### SET EXERCISE
Copy each of the items below word for word, leaving out the pictures.

---------- SOURCE DATA

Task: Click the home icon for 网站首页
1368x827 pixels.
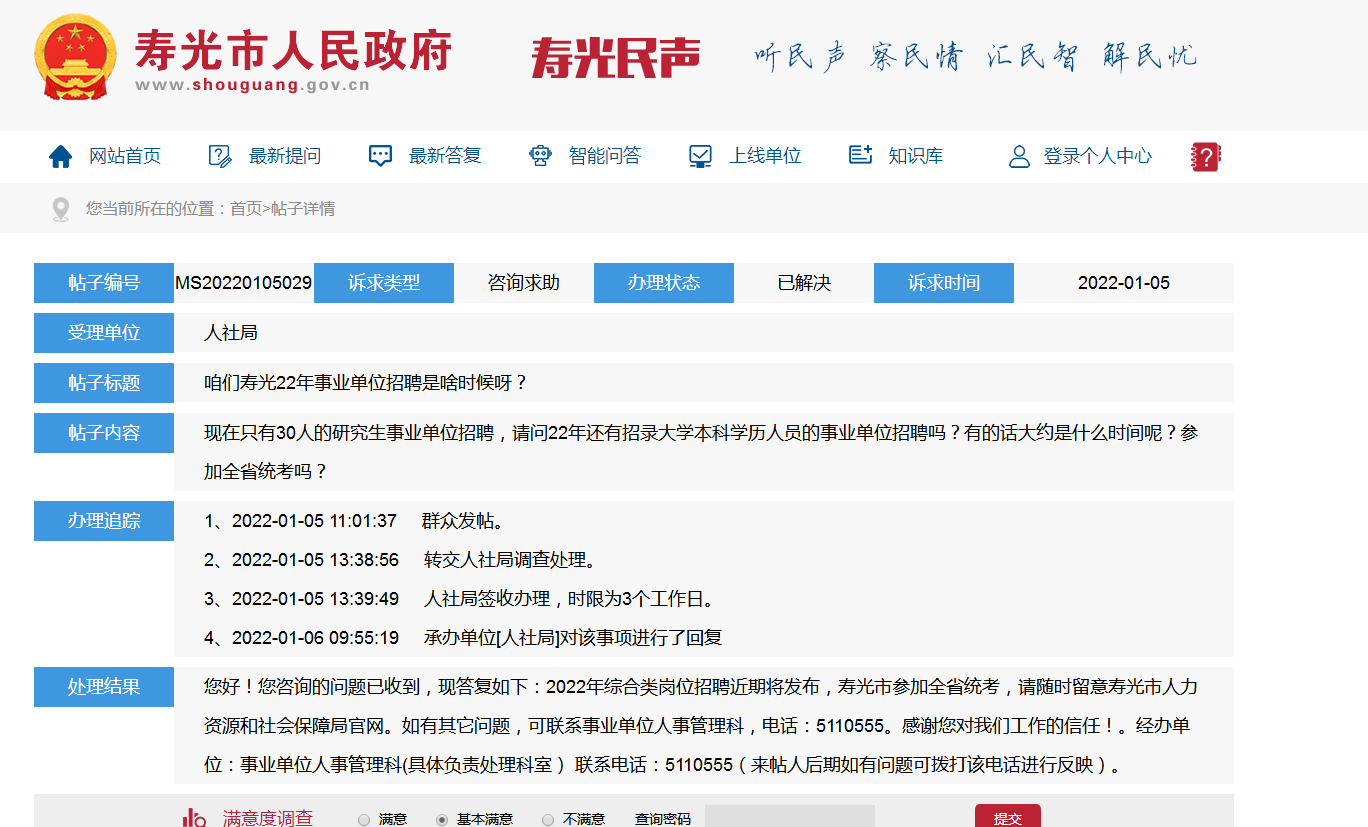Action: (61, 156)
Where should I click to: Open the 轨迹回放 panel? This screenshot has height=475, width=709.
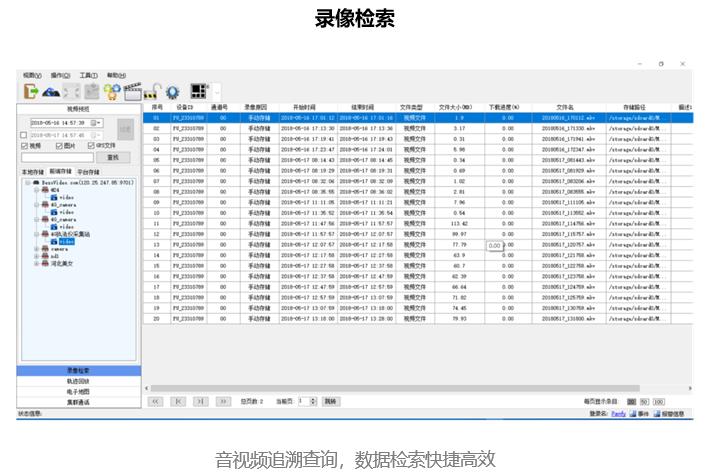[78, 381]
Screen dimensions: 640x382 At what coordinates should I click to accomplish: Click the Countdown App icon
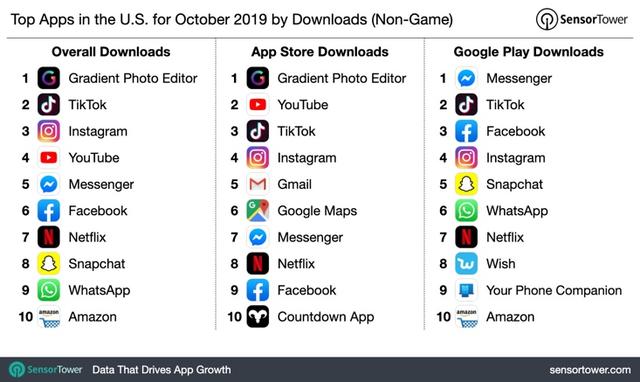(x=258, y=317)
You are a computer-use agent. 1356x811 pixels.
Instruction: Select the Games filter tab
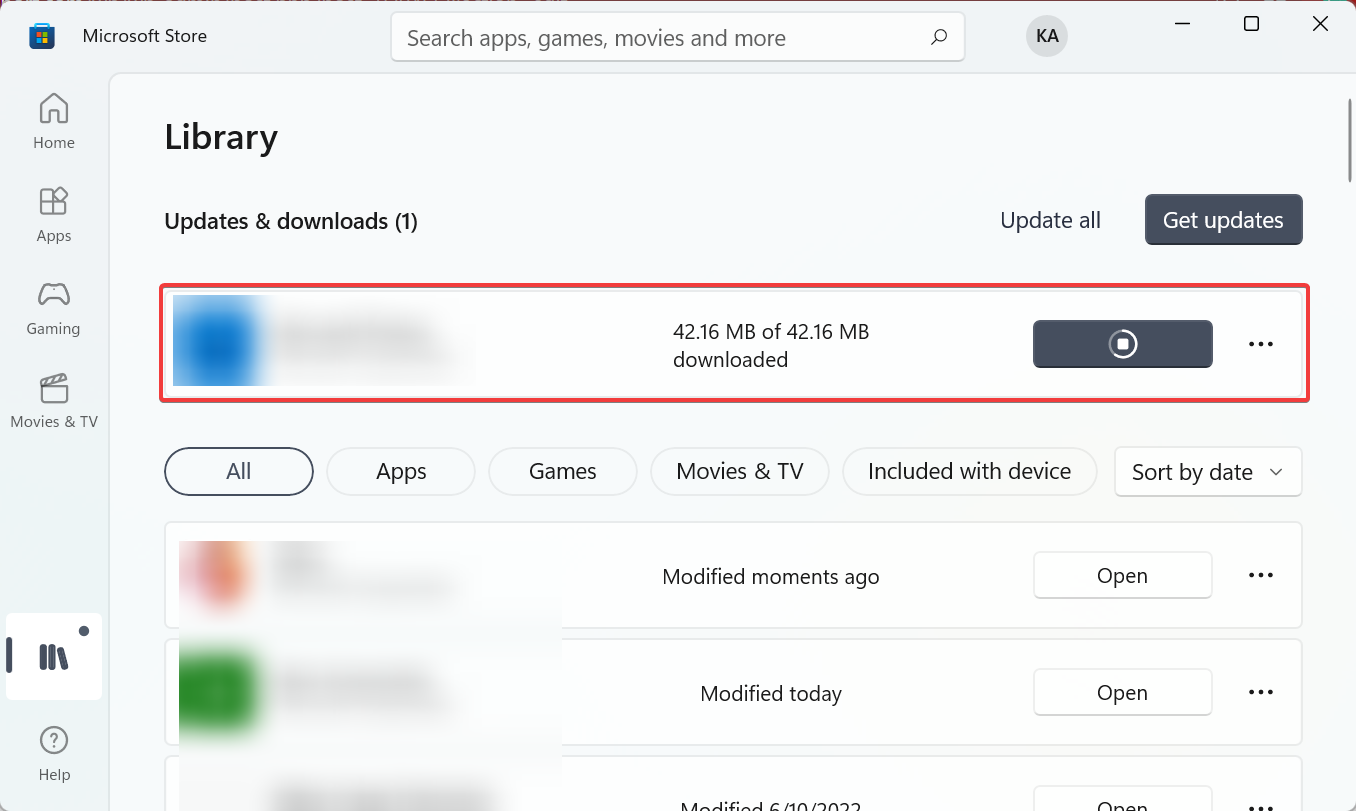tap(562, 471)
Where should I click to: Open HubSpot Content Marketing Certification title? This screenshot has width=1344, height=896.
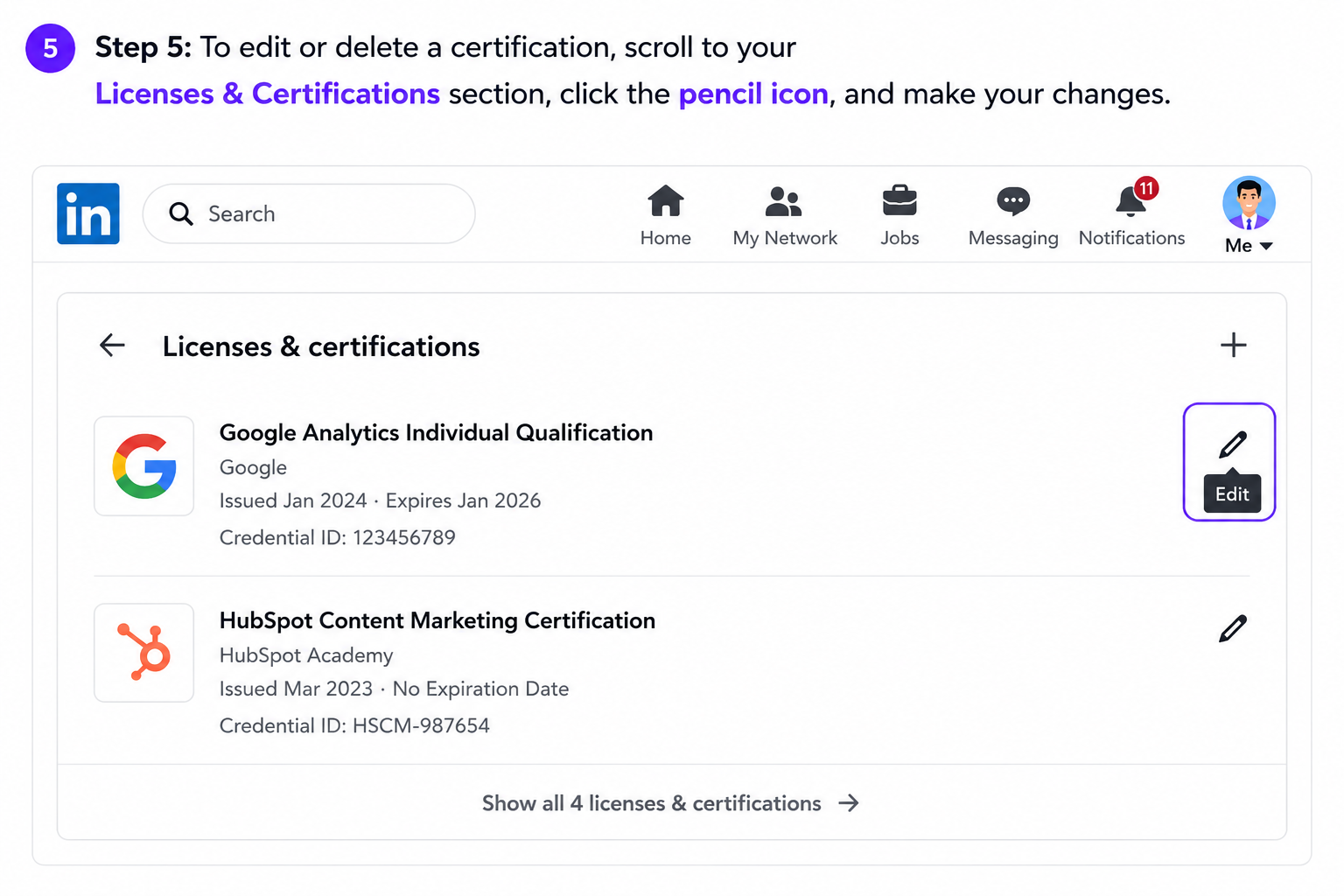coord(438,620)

--------------------

### SOLUTION FOR THIS TASK
Task: Click the home icon for 网站首页
1368x827 pixels.
Action: (61, 156)
Where should I click to: Open the 轨迹回放 panel? This screenshot has height=475, width=709.
[78, 381]
Screen dimensions: 640x382 At what coordinates should I click to accomplish: Click the Countdown App icon
(x=258, y=317)
You are a computer-use agent. 1356x811 pixels.
Instruction: Select the Games filter tab
tap(562, 471)
Where should I click to: Open HubSpot Content Marketing Certification title? This screenshot has width=1344, height=896.
coord(438,620)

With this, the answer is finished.